▶ [WORK TO COMPLETE]
Write down exactly what lies from the line containing "Screen dimensions: 322x205" to the end of the records, inclusive, and omit the pictures.

▶ [EXCERPTED DATA]
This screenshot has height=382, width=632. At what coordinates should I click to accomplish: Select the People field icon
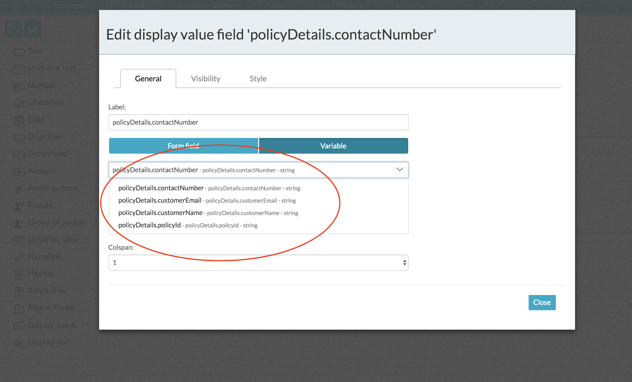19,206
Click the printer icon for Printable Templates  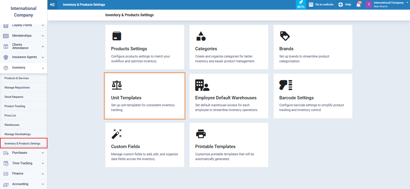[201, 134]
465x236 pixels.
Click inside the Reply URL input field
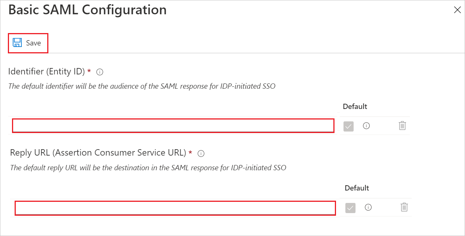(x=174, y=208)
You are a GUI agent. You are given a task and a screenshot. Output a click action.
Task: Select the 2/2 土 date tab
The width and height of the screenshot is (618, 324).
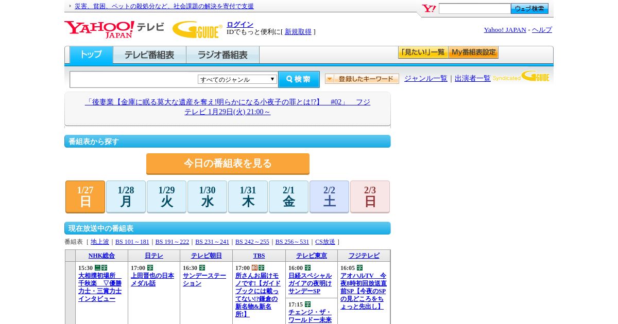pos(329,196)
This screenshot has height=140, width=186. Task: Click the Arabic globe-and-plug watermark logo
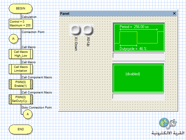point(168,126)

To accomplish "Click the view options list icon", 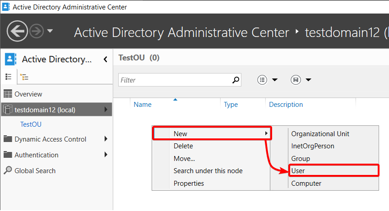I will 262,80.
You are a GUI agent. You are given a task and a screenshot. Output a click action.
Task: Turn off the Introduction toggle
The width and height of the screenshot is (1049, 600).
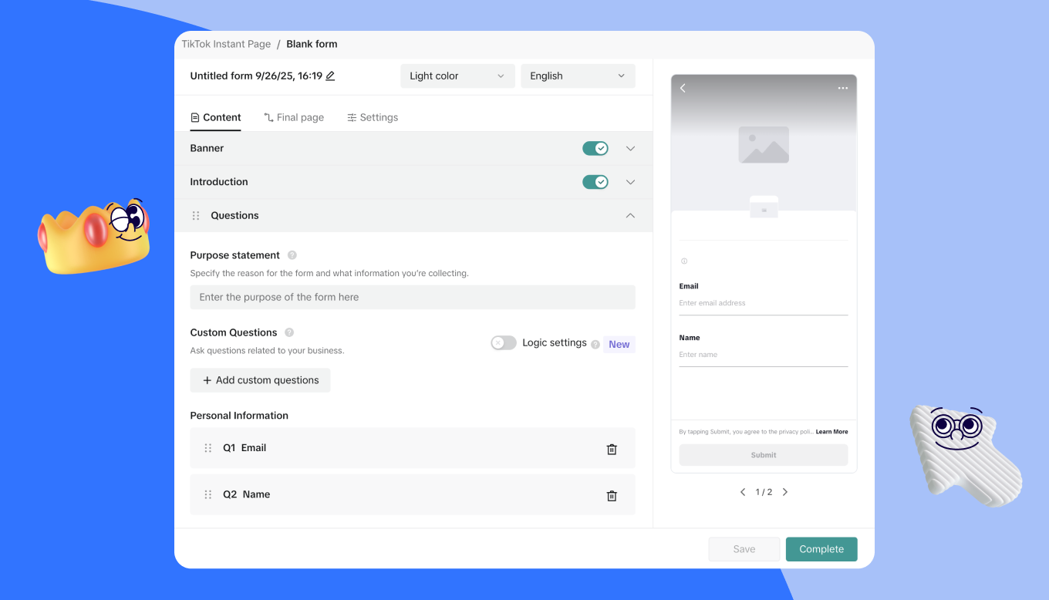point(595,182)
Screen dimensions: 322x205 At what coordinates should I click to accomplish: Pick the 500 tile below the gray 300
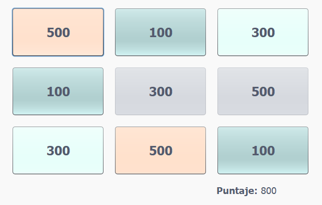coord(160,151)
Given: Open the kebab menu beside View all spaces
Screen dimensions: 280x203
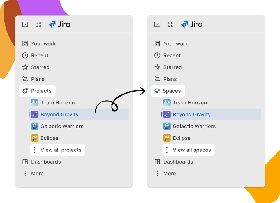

▶ [SOLUTION TO THIS PROBLEM]
Screen dimensions: 322x205 At what coordinates should I click to accomplish: Pick the 500 tile below the gray 300
coord(160,151)
Given: Open the kebab menu beside View all spaces
Screen dimensions: 280x203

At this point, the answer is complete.